Driving along at 6.30 this evening, the time came around again for the sports news. A quick round up of the day’s action and impending fixtures, and then a couple of sentences that the French club Toulon had decided not to renew the contract of Welsh player Gavin Henson. Why did it merit inclusion in the RTE news? Toulon have had a poor season, finishing eighth in the Top 14 and failing to qualify for the European Cup, despite their star players, so why were they included amongst news on an Irish cycle race, an anticipation of an Irish soccer international, and a looking forward to a rugby final between two Irish provinces?

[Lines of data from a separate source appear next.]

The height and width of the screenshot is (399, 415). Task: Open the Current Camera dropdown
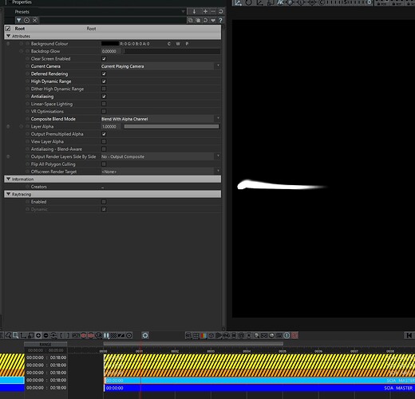click(160, 66)
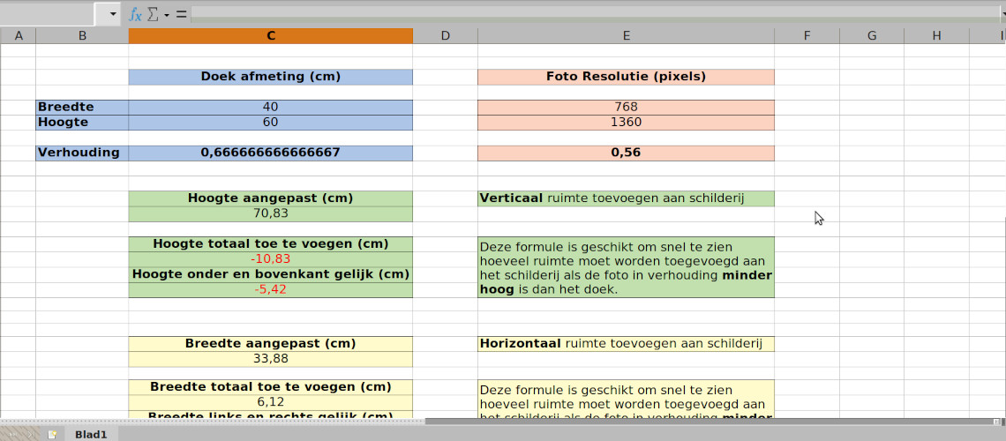
Task: Click in the Name Box field
Action: (x=48, y=14)
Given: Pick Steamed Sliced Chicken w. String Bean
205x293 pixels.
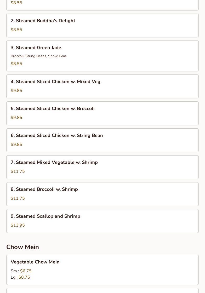Looking at the screenshot, I should [x=57, y=136].
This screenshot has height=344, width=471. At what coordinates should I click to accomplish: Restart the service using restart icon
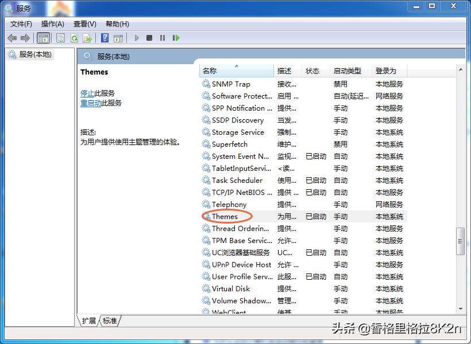click(176, 38)
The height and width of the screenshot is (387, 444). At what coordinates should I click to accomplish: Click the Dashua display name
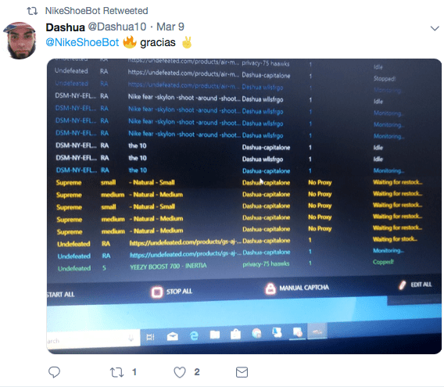pos(65,27)
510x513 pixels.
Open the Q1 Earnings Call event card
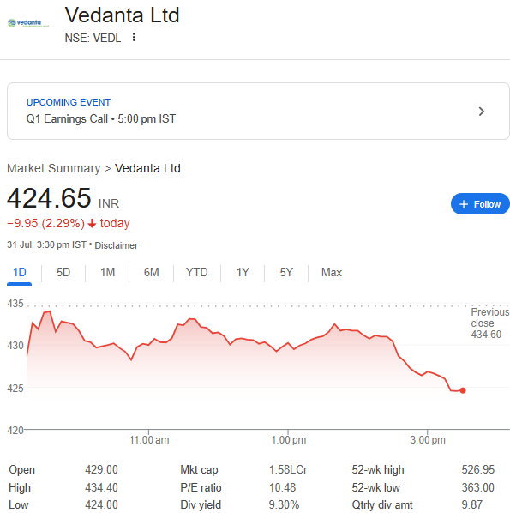(x=258, y=112)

Is there someone in RTE radio with a passion for French rugby? Do RTE subscribe to some rugby news agency and feel they have to use an item each day in order to justify the expenditure? Are there real cognoscenti amongst the listenership who suddenly pay attention when these nuggets are broadcast? It seems odd.
Who takes the decisions about what we hear? Maybe those who place the advertising shape what is broadcast. Middle aged middle class men are predominant amongst those who would recognize the name of Rokocoko and who would identify Toulon as the club not only of Henson, but also Jonny Wilkinson and Felipe Contepomi.
But what about the other items? Who decides we have minute coverage of US elections, including all the primaries, but pay virtually no attention to considerably more relevant elections in France and Germany? Who decides disasters in one place merit a news team, while similar events elsewhere receive passing mention? Who decides who will be depicted as the good guys and who the bad?
Delighted at news that Joe Rokocoko will be running out onto the pitch as 15,000 Basques sing La Pena Baiona, the club anthem, it is worrying that selection of the news in such an arbitrary and eccentric fashion might shape our view of the world.